- TASK DETAILS: Edit the records from the line with "Task: Select the zoom in magnifier icon" to the line with "I will 316,112." by changing "Welcome" to "Password", keeping everything else the same. Output only those lines.

Part of a data file
((
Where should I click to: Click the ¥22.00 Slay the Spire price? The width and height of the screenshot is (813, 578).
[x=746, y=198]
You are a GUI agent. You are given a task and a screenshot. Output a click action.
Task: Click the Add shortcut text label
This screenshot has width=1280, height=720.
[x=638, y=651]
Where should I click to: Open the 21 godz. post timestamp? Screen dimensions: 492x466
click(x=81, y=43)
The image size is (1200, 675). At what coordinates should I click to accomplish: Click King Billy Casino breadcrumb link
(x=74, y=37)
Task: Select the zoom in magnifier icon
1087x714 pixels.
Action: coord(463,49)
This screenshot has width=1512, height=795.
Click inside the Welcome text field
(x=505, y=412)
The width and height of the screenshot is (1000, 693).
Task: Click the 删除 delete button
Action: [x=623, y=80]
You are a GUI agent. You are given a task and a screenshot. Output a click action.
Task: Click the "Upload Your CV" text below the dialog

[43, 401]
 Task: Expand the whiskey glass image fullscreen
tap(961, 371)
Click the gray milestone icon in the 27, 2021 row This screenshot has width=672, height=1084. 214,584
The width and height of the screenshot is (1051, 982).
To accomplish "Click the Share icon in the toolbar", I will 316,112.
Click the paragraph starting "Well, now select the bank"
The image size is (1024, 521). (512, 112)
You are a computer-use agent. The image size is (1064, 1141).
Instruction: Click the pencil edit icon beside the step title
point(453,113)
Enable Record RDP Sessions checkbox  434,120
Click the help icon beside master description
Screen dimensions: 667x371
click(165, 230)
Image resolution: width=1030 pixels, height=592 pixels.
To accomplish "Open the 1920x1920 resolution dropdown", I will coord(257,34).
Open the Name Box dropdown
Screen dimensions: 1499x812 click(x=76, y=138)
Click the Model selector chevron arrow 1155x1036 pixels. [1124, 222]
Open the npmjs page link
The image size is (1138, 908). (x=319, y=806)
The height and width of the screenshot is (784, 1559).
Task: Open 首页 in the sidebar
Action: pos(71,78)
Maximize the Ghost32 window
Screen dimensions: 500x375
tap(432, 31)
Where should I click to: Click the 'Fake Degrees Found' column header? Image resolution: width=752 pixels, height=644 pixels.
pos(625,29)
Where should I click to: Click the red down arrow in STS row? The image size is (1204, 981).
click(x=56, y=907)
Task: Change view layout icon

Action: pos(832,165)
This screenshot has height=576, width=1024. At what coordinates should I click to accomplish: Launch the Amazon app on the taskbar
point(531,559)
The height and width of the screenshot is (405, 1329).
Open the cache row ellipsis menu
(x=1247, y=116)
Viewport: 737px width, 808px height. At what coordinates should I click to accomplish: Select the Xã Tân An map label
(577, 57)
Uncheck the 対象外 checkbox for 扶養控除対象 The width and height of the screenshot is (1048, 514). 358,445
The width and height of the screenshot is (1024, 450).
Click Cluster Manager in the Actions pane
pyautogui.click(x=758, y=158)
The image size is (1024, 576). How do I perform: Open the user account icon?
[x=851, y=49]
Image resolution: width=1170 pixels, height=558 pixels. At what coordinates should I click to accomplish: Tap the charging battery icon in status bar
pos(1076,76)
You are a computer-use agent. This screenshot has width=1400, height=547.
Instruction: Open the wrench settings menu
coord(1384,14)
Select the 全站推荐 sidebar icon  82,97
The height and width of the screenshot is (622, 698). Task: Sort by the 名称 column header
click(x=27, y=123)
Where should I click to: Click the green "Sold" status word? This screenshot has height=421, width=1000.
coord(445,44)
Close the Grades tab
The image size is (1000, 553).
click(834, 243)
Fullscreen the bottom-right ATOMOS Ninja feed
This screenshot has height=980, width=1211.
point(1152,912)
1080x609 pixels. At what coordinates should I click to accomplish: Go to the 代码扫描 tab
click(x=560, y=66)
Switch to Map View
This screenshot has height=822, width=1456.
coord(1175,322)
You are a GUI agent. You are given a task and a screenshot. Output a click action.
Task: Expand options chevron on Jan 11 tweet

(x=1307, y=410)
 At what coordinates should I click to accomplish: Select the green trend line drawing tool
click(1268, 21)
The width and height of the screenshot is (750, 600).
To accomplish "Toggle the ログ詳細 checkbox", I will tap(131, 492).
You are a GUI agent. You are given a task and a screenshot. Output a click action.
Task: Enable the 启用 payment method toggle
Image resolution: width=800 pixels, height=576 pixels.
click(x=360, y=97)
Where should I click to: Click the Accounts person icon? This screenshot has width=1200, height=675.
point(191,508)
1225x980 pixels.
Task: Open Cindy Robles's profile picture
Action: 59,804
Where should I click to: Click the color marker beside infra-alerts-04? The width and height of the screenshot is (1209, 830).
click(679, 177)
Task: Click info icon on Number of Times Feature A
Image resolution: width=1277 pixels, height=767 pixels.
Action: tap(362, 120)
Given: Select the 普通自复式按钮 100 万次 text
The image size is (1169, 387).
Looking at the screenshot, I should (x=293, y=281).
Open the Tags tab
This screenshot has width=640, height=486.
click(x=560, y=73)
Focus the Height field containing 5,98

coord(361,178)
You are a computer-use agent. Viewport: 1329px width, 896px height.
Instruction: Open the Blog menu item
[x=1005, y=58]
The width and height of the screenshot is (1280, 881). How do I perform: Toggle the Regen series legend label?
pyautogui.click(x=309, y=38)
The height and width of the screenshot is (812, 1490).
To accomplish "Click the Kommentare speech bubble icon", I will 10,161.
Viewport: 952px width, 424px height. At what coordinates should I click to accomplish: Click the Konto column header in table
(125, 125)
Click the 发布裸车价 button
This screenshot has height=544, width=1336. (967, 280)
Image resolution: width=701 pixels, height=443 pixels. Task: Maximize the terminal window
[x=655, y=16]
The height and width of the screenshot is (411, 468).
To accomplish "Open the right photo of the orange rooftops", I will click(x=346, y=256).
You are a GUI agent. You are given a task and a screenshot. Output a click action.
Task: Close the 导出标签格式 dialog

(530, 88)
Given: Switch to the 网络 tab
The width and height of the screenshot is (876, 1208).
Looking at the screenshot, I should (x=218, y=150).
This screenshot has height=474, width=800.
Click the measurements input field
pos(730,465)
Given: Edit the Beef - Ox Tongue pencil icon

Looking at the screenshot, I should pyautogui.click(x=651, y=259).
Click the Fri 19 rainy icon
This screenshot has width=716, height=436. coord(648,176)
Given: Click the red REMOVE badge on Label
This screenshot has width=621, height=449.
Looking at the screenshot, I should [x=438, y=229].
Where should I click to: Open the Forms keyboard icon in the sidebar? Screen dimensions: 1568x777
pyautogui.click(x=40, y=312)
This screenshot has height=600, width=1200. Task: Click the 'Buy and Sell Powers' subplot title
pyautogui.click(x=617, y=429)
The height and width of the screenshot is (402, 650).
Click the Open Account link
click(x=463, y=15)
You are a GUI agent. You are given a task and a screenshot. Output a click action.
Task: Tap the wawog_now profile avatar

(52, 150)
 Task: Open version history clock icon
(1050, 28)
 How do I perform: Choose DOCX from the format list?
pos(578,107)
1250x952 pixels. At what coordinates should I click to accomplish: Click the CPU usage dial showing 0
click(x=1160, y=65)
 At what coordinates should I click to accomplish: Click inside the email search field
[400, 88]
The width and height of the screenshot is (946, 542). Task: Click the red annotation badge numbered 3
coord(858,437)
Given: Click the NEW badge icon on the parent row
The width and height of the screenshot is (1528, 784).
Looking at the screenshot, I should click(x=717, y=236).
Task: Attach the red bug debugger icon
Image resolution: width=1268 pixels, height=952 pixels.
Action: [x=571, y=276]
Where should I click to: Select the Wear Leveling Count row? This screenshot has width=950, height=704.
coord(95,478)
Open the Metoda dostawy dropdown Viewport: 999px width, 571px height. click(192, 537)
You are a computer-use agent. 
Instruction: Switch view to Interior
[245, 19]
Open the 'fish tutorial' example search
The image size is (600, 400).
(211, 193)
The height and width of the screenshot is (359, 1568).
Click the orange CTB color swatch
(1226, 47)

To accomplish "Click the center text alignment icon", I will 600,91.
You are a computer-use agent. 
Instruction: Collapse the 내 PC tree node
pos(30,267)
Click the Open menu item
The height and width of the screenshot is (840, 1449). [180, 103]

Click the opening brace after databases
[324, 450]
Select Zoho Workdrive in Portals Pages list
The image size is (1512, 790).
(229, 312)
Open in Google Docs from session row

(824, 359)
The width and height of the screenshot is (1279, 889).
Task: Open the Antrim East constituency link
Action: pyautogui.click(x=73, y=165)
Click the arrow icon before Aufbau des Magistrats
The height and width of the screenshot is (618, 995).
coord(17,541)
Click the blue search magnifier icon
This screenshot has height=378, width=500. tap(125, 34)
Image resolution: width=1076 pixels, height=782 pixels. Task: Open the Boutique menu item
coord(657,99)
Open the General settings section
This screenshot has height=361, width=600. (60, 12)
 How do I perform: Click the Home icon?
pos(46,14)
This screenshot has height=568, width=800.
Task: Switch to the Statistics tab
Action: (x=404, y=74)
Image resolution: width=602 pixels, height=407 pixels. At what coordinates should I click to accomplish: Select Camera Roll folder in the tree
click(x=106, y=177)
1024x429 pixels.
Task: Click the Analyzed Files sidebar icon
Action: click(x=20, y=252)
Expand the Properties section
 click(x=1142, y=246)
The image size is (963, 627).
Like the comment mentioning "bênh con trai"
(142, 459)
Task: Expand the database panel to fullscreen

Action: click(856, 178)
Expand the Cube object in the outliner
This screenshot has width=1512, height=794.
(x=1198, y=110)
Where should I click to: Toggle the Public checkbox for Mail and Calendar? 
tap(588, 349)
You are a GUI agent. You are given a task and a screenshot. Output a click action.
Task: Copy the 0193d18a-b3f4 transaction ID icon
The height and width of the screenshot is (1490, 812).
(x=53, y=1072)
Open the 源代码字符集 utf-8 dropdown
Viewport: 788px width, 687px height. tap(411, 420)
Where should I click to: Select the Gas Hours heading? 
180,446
))
- RESPONSE TO THIS EXERCISE:
Task: Select the zoom in magnifier icon
1087x714 pixels.
Action: coord(463,49)
This screenshot has width=1512, height=795.
Click inside the Password text field
(x=505, y=412)
The width and height of the screenshot is (1000, 693).
Task: Click the 删除 delete button
Action: [x=623, y=80]
You are a GUI agent. You are given a task and a screenshot. Output a click action.
Task: Click the "Upload Your CV" text below the dialog

[43, 401]
 Task: Expand the whiskey glass image fullscreen
tap(961, 371)
Click the gray milestone icon in the 27, 2021 row This screenshot has width=672, height=1084. 214,584
The width and height of the screenshot is (1051, 982).
To accomplish "Click the Share icon in the toolbar", I will 316,112.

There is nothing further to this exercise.